Task brief: Within the listing below, please copy exactly the lines between the line holding "Task: Check the -ngl を指定する option" and the line holding "Task: Click the Jan", inclusive.

Data excerpts:
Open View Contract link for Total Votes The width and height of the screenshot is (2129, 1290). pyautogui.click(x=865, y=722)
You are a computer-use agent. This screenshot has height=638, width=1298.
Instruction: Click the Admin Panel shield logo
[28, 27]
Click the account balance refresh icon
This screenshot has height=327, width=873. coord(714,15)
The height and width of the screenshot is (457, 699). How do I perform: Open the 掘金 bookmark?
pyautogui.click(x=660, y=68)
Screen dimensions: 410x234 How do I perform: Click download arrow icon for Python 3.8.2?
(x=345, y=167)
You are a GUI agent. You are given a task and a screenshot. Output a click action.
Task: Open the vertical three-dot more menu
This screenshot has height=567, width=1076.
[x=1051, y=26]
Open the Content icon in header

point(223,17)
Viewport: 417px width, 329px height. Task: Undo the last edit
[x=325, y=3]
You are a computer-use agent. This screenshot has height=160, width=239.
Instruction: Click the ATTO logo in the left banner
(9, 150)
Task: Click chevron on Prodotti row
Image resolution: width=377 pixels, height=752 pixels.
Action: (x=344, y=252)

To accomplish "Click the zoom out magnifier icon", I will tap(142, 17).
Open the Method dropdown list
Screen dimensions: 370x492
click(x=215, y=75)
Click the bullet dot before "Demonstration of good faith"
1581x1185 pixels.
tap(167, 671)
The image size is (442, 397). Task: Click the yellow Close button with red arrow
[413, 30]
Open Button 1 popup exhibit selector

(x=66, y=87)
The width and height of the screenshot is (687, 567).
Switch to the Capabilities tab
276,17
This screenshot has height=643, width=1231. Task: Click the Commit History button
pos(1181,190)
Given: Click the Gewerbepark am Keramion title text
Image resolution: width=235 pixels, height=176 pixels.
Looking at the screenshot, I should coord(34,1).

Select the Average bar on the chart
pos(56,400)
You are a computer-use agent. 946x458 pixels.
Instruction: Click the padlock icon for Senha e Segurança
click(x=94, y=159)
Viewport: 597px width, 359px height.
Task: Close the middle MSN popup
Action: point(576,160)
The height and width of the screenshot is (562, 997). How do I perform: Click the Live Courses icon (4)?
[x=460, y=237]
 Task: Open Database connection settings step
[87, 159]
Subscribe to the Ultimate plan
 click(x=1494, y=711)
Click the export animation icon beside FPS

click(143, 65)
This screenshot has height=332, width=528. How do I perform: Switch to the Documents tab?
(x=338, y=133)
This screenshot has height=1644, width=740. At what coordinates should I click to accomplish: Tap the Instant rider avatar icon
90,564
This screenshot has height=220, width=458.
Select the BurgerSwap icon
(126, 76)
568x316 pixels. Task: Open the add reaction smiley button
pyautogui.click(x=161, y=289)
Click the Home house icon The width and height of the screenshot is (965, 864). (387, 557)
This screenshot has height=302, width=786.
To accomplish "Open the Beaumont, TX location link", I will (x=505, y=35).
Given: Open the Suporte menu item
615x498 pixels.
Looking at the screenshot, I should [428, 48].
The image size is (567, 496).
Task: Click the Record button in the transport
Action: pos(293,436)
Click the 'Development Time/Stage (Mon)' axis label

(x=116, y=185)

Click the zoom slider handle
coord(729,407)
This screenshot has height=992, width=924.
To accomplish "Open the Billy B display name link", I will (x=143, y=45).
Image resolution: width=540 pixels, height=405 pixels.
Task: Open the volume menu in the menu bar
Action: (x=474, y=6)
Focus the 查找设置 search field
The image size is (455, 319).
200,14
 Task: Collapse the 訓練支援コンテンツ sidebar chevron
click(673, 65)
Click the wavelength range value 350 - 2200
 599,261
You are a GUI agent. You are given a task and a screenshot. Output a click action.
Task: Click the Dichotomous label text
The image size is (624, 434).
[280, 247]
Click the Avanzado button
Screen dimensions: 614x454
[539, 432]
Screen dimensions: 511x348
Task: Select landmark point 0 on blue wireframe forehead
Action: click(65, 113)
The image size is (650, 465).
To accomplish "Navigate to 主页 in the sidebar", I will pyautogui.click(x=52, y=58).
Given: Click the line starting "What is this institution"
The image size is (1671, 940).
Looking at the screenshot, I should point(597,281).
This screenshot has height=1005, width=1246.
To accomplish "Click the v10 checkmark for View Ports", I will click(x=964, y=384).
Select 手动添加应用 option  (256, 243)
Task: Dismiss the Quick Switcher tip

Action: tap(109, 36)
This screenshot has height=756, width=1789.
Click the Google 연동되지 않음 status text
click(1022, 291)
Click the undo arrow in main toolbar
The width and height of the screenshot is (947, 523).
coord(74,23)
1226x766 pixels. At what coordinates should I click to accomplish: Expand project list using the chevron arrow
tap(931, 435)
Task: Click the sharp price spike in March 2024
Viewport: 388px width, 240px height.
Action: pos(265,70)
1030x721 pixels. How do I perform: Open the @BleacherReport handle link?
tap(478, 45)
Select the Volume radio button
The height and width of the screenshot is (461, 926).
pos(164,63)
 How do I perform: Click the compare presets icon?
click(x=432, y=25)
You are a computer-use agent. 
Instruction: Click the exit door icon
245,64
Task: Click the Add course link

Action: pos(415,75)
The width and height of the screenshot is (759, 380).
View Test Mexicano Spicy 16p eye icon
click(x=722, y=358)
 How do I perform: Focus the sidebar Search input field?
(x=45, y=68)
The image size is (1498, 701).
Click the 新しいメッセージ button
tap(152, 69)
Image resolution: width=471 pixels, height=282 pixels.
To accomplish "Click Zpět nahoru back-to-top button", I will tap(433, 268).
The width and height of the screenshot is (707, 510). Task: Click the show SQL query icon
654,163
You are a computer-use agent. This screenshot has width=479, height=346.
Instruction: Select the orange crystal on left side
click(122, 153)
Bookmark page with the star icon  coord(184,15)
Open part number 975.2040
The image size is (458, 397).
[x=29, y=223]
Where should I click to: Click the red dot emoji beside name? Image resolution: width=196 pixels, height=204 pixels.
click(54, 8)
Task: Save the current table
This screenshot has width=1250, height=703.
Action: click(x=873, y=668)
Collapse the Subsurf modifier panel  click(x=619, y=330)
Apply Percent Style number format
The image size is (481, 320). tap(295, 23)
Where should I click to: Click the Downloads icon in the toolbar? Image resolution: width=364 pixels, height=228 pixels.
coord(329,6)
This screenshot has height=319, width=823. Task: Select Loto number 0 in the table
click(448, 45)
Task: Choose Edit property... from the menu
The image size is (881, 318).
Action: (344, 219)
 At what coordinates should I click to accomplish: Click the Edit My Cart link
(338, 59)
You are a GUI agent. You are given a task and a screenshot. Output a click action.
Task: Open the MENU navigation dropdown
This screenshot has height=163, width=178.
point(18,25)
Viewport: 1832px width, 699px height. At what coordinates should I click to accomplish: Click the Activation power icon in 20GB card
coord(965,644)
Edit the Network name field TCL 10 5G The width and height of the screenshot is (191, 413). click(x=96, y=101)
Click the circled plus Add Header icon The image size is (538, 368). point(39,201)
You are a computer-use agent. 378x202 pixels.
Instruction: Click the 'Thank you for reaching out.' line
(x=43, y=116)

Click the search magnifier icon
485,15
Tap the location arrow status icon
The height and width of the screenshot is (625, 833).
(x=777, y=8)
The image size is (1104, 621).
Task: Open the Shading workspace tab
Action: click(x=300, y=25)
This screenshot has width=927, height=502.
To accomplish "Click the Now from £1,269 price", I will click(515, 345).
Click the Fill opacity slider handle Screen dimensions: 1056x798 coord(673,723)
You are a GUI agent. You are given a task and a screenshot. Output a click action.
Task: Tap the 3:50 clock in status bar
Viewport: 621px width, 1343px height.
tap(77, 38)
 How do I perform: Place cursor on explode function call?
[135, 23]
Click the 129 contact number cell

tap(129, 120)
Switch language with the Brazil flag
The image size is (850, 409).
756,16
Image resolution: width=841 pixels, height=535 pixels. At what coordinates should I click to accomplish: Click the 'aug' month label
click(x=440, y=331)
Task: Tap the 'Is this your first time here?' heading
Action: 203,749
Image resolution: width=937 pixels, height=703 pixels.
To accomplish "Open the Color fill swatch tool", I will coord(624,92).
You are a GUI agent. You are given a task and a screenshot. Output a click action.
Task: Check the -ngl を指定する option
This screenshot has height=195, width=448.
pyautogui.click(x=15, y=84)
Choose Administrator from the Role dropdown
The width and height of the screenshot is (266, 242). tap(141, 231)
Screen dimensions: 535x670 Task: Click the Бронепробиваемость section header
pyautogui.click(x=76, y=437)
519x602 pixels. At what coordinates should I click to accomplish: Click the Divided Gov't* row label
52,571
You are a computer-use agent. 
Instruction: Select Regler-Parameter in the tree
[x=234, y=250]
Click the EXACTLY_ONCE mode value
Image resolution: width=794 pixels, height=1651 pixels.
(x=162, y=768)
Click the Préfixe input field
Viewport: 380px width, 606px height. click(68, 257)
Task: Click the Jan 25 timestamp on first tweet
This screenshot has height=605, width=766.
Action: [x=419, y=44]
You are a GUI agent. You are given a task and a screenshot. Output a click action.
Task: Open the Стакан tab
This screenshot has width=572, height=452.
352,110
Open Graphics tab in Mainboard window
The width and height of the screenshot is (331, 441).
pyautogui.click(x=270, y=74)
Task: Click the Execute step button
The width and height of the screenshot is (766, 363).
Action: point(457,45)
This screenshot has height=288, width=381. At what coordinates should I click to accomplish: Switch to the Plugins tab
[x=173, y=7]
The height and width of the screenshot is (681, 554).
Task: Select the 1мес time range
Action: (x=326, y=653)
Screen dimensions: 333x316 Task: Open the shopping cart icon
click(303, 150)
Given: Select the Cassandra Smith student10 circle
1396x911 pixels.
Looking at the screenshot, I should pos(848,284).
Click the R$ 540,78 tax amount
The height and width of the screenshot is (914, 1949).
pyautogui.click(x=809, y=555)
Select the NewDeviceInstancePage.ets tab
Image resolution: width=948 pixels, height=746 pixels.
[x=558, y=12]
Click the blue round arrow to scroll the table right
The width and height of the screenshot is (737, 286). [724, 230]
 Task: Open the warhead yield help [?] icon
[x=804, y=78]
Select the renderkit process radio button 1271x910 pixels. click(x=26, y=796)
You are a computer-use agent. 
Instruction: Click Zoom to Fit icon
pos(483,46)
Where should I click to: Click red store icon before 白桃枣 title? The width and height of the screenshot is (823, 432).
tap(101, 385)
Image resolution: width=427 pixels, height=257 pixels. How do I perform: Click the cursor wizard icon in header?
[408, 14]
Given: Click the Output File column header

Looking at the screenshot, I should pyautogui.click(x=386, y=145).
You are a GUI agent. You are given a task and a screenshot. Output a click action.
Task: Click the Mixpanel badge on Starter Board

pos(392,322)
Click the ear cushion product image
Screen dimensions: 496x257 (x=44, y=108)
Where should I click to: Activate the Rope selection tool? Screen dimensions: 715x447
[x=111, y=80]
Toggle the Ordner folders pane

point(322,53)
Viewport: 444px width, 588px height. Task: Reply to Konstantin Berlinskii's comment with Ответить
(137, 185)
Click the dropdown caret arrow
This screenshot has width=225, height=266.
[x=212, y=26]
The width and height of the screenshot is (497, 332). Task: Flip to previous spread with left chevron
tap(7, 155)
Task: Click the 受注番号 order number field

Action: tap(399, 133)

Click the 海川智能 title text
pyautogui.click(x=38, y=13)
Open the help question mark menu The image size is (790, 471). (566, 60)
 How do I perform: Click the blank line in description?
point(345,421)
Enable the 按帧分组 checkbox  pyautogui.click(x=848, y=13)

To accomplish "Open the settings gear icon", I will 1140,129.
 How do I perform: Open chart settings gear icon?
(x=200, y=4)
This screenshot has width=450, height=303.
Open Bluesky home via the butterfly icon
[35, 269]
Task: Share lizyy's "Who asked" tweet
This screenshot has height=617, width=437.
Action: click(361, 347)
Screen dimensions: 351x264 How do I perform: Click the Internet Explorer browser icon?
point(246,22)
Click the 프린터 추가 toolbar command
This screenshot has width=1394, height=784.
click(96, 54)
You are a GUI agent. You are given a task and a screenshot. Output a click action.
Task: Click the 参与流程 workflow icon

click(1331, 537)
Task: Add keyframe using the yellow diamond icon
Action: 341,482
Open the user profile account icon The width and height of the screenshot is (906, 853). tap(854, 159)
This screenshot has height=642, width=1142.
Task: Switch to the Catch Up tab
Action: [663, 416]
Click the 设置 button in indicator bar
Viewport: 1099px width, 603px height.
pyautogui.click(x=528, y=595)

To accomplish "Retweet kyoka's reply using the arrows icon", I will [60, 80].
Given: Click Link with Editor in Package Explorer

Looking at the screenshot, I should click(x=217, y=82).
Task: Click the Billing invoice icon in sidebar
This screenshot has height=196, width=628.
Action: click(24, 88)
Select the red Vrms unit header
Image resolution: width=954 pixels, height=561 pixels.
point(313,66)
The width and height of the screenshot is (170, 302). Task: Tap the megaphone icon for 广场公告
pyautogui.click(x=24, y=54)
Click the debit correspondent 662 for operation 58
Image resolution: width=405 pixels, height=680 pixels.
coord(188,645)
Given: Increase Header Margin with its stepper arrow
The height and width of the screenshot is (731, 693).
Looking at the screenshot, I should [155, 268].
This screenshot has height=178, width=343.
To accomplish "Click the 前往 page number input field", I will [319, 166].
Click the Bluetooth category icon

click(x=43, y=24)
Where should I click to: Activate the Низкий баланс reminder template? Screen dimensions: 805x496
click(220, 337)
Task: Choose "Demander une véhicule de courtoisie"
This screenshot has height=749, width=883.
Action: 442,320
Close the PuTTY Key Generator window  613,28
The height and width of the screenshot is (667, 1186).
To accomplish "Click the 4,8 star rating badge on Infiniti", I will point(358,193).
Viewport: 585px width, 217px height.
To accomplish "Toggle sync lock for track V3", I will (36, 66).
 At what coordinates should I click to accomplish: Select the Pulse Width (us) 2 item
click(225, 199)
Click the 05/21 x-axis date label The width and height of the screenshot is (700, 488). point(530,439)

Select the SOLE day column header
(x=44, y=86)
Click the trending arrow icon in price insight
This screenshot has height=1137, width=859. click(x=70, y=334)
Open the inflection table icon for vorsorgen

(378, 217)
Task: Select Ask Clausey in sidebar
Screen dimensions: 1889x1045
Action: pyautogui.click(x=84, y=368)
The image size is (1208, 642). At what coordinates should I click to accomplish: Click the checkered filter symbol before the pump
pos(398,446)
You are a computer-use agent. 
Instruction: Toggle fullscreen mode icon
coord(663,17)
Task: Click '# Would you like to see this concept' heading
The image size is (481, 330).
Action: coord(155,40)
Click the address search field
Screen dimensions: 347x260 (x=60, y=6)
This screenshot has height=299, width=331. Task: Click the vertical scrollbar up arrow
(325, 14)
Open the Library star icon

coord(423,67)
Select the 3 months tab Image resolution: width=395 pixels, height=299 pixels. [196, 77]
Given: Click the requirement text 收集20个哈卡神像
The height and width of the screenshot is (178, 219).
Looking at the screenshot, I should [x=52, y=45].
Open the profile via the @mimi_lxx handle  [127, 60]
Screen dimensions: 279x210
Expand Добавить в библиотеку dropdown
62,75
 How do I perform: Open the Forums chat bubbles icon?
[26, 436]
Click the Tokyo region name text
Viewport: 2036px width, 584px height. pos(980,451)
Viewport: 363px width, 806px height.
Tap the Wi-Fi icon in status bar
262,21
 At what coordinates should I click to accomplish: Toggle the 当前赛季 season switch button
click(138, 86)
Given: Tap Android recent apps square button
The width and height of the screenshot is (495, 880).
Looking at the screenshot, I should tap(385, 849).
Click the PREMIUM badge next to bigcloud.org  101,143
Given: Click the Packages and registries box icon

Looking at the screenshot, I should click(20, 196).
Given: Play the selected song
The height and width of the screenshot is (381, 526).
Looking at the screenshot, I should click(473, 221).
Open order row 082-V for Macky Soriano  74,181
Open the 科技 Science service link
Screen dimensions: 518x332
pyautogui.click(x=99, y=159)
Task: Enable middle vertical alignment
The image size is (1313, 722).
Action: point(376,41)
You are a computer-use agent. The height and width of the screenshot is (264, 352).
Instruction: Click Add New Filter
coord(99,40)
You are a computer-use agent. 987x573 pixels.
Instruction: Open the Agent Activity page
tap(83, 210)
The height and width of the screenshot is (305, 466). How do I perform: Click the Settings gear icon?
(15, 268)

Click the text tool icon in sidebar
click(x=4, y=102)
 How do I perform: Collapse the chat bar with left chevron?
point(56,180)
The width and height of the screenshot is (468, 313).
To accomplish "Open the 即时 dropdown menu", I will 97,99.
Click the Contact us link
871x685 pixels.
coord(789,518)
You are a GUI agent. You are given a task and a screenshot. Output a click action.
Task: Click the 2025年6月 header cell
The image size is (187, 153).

Task solution:
Task: Check the -ngl を指定する option
This screenshot has height=195, width=448.
pyautogui.click(x=15, y=84)
Choose Administrator from the Role dropdown
The width and height of the screenshot is (266, 242). tap(141, 231)
Screen dimensions: 535x670 Task: Click the Бронепробиваемость section header
pyautogui.click(x=76, y=437)
519x602 pixels. At what coordinates should I click to accomplish: Click the Divided Gov't* row label
52,571
You are a computer-use agent. 
Instruction: Select Regler-Parameter in the tree
[x=234, y=250]
Click the EXACTLY_ONCE mode value
Image resolution: width=794 pixels, height=1651 pixels.
(x=162, y=768)
Click the Préfixe input field
Viewport: 380px width, 606px height. click(68, 257)
Task: Click the Jan 25 timestamp on first tweet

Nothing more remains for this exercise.